=== Instructions for the task ===
Format every line of the records below as a numbered list, leaving out the blank lines.
── Material supplied
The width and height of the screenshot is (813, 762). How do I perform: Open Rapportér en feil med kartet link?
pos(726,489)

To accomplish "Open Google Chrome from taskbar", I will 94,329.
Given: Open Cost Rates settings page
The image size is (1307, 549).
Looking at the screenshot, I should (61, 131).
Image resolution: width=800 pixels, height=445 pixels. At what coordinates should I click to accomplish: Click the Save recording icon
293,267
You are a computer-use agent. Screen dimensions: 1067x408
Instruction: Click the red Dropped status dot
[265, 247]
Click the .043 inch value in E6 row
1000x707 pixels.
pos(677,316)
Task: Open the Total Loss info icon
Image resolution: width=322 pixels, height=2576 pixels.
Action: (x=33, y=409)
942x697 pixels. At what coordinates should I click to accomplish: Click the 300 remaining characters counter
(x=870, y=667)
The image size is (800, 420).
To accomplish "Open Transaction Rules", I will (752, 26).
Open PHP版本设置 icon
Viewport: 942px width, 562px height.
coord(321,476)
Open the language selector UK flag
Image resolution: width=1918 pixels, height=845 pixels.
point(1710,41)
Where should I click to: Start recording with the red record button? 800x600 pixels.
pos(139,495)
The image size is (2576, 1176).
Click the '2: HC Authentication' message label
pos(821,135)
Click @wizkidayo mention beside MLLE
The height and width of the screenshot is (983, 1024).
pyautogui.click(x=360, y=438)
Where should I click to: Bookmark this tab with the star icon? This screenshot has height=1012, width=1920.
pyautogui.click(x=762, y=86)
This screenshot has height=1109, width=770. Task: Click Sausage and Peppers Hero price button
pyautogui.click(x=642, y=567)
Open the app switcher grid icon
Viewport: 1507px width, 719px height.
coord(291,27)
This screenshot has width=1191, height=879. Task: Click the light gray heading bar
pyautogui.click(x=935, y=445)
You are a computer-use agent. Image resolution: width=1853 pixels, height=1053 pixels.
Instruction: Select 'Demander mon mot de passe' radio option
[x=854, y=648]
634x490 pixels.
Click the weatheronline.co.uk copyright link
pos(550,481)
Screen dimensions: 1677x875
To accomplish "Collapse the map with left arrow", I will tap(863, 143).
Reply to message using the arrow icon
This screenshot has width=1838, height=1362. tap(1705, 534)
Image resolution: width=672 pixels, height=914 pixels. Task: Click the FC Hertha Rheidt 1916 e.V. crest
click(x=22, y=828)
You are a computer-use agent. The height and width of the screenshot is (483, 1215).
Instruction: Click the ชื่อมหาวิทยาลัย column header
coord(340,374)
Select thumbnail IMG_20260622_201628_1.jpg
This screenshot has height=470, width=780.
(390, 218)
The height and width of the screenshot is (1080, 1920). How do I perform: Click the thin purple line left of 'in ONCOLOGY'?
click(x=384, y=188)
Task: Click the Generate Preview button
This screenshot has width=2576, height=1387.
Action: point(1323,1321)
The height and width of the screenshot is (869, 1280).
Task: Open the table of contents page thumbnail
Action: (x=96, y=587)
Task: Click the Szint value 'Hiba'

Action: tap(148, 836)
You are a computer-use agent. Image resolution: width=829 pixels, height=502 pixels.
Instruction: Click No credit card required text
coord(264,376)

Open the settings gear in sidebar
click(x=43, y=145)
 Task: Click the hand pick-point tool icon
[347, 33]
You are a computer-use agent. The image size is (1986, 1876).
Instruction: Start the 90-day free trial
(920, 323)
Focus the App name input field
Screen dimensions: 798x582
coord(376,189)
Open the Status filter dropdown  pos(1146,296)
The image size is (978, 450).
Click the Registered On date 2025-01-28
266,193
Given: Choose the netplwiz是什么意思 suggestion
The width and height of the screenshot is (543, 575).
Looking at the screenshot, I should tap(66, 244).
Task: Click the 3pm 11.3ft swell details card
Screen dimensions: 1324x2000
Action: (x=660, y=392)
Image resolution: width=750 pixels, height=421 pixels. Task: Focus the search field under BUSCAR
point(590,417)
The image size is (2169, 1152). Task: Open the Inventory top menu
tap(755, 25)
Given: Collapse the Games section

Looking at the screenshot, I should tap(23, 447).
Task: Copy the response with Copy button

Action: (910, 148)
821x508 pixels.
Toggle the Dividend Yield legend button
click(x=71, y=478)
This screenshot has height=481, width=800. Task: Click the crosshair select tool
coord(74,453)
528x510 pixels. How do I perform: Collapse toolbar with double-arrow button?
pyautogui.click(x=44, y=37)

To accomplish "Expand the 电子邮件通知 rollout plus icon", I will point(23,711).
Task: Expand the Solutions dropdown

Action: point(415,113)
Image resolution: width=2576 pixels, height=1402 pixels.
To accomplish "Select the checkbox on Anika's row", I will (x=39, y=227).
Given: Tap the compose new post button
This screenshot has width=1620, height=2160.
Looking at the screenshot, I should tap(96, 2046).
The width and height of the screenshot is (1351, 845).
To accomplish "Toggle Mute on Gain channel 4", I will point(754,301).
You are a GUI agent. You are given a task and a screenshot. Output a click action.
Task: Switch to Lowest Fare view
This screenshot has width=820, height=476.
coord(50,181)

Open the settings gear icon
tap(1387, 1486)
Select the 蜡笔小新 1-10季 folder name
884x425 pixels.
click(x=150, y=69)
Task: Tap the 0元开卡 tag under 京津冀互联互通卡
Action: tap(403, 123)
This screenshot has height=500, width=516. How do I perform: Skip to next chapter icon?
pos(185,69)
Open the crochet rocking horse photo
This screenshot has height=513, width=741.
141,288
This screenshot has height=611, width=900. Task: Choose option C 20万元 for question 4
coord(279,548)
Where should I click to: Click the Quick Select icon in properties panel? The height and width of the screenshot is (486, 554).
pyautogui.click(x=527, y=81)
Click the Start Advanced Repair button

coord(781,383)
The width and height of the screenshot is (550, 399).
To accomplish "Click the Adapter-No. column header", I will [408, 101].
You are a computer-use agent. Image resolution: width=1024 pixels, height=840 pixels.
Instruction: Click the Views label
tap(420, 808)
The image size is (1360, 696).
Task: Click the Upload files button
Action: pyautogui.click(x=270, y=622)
────
=== Result ===
1. The width and height of the screenshot is (813, 762). How do I perform: Open Rapportér en feil med kartet link?
2. pos(726,489)
3. To accomplish "Open Google Chrome from taskbar", I will 94,329.
4. Given: Open Cost Rates settings page
5. The image size is (1307, 549).
6. Looking at the screenshot, I should (61, 131).
7. Image resolution: width=800 pixels, height=445 pixels. At what coordinates should I click to accomplish: Click the Save recording icon
8. 293,267
9. You are a computer-use agent. Screen dimensions: 1067x408
10. Instruction: Click the red Dropped status dot
11. [265, 247]
12. Click the .043 inch value in E6 row
13. 1000x707 pixels.
14. pos(677,316)
15. Task: Open the Total Loss info icon
16. Image resolution: width=322 pixels, height=2576 pixels.
17. Action: (x=33, y=409)
18. 942x697 pixels. At what coordinates should I click to accomplish: Click the 300 remaining characters counter
19. (x=870, y=667)
20. The image size is (800, 420).
21. To accomplish "Open Transaction Rules", I will (752, 26).
22. Open PHP版本设置 icon
23. Viewport: 942px width, 562px height.
24. coord(321,476)
25. Open the language selector UK flag
26. Image resolution: width=1918 pixels, height=845 pixels.
27. point(1710,41)
28. Where should I click to: Start recording with the red record button? 800x600 pixels.
29. pos(139,495)
30. The image size is (2576, 1176).
31. Click the '2: HC Authentication' message label
32. pos(821,135)
33. Click @wizkidayo mention beside MLLE
34. The height and width of the screenshot is (983, 1024).
35. pyautogui.click(x=360, y=438)
36. Where should I click to: Bookmark this tab with the star icon? This screenshot has height=1012, width=1920.
37. pyautogui.click(x=762, y=86)
38. This screenshot has height=1109, width=770. Task: Click Sausage and Peppers Hero price button
39. pyautogui.click(x=642, y=567)
40. Open the app switcher grid icon
41. Viewport: 1507px width, 719px height.
42. coord(291,27)
43. This screenshot has width=1191, height=879. Task: Click the light gray heading bar
44. pyautogui.click(x=935, y=445)
45. You are a computer-use agent. Image resolution: width=1853 pixels, height=1053 pixels.
46. Instruction: Select 'Demander mon mot de passe' radio option
47. [x=854, y=648]
48. 634x490 pixels.
49. Click the weatheronline.co.uk copyright link
50. pos(550,481)
51. Screen dimensions: 1677x875
52. To accomplish "Collapse the map with left arrow", I will tap(863, 143).
53. Reply to message using the arrow icon
54. This screenshot has width=1838, height=1362. tap(1705, 534)
55. Image resolution: width=672 pixels, height=914 pixels. Task: Click the FC Hertha Rheidt 1916 e.V. crest
56. click(x=22, y=828)
57. You are a computer-use agent. The height and width of the screenshot is (483, 1215).
58. Instruction: Click the ชื่อมหาวิทยาลัย column header
59. coord(340,374)
60. Select thumbnail IMG_20260622_201628_1.jpg
61. This screenshot has height=470, width=780.
62. (390, 218)
63. The height and width of the screenshot is (1080, 1920). How do I perform: Click the thin purple line left of 'in ONCOLOGY'?
64. click(x=384, y=188)
65. Task: Click the Generate Preview button
66. This screenshot has width=2576, height=1387.
67. Action: point(1323,1321)
68. The height and width of the screenshot is (869, 1280).
69. Task: Open the table of contents page thumbnail
70. Action: (x=96, y=587)
71. Task: Click the Szint value 'Hiba'
72. Action: tap(148, 836)
73. You are a computer-use agent. Image resolution: width=829 pixels, height=502 pixels.
74. Instruction: Click No credit card required text
75. coord(264,376)
76. Open the settings gear in sidebar
77. click(x=43, y=145)
78.  Task: Click the hand pick-point tool icon
79. [347, 33]
80. You are a computer-use agent. The image size is (1986, 1876).
81. Instruction: Start the 90-day free trial
82. (920, 323)
83. Focus the App name input field
84. Screen dimensions: 798x582
85. coord(376,189)
86. Open the Status filter dropdown  pos(1146,296)
87. The image size is (978, 450).
88. Click the Registered On date 2025-01-28
89. 266,193
90. Given: Choose the netplwiz是什么意思 suggestion
91. The width and height of the screenshot is (543, 575).
92. Looking at the screenshot, I should tap(66, 244).
93. Task: Click the 3pm 11.3ft swell details card
94. Screen dimensions: 1324x2000
95. Action: (x=660, y=392)
96. Image resolution: width=750 pixels, height=421 pixels. Task: Focus the search field under BUSCAR
97. point(590,417)
98. The image size is (2169, 1152). Task: Open the Inventory top menu
99. tap(755, 25)
100. Given: Collapse the Games section
101. Looking at the screenshot, I should tap(23, 447).
102. Task: Copy the response with Copy button
103. Action: (910, 148)
104. 821x508 pixels.
105. Toggle the Dividend Yield legend button
106. click(x=71, y=478)
107. This screenshot has height=481, width=800. Task: Click the crosshair select tool
108. coord(74,453)
109. 528x510 pixels. How do I perform: Collapse toolbar with double-arrow button?
110. pyautogui.click(x=44, y=37)
111. To accomplish "Expand the 电子邮件通知 rollout plus icon", I will point(23,711).
112. Task: Expand the Solutions dropdown
113. Action: point(415,113)
114. Image resolution: width=2576 pixels, height=1402 pixels.
115. To accomplish "Select the checkbox on Anika's row", I will (x=39, y=227).
116. Given: Tap the compose new post button
117. This screenshot has width=1620, height=2160.
118. Looking at the screenshot, I should tap(96, 2046).
119. The width and height of the screenshot is (1351, 845).
120. To accomplish "Toggle Mute on Gain channel 4", I will point(754,301).
121. You are a GUI agent. You are given a task and a screenshot. Output a click action.
122. Task: Switch to Lowest Fare view
123. This screenshot has width=820, height=476.
124. coord(50,181)
125. Open the settings gear icon
126. tap(1387, 1486)
127. Select the 蜡笔小新 1-10季 folder name
128. 884x425 pixels.
129. click(x=150, y=69)
130. Task: Tap the 0元开卡 tag under 京津冀互联互通卡
131. Action: tap(403, 123)
132. This screenshot has height=500, width=516. How do I perform: Skip to next chapter icon?
133. pos(185,69)
134. Open the crochet rocking horse photo
135. This screenshot has height=513, width=741.
136. 141,288
137. This screenshot has height=611, width=900. Task: Choose option C 20万元 for question 4
138. coord(279,548)
139. Where should I click to: Click the Quick Select icon in properties panel? The height and width of the screenshot is (486, 554).
140. pyautogui.click(x=527, y=81)
141. Click the Start Advanced Repair button
142. coord(781,383)
143. The width and height of the screenshot is (550, 399).
144. To accomplish "Click the Adapter-No. column header", I will [408, 101].
145. You are a computer-use agent. Image resolution: width=1024 pixels, height=840 pixels.
146. Instruction: Click the Views label
147. tap(420, 808)
148. The image size is (1360, 696).
149. Task: Click the Upload files button
150. Action: pyautogui.click(x=270, y=622)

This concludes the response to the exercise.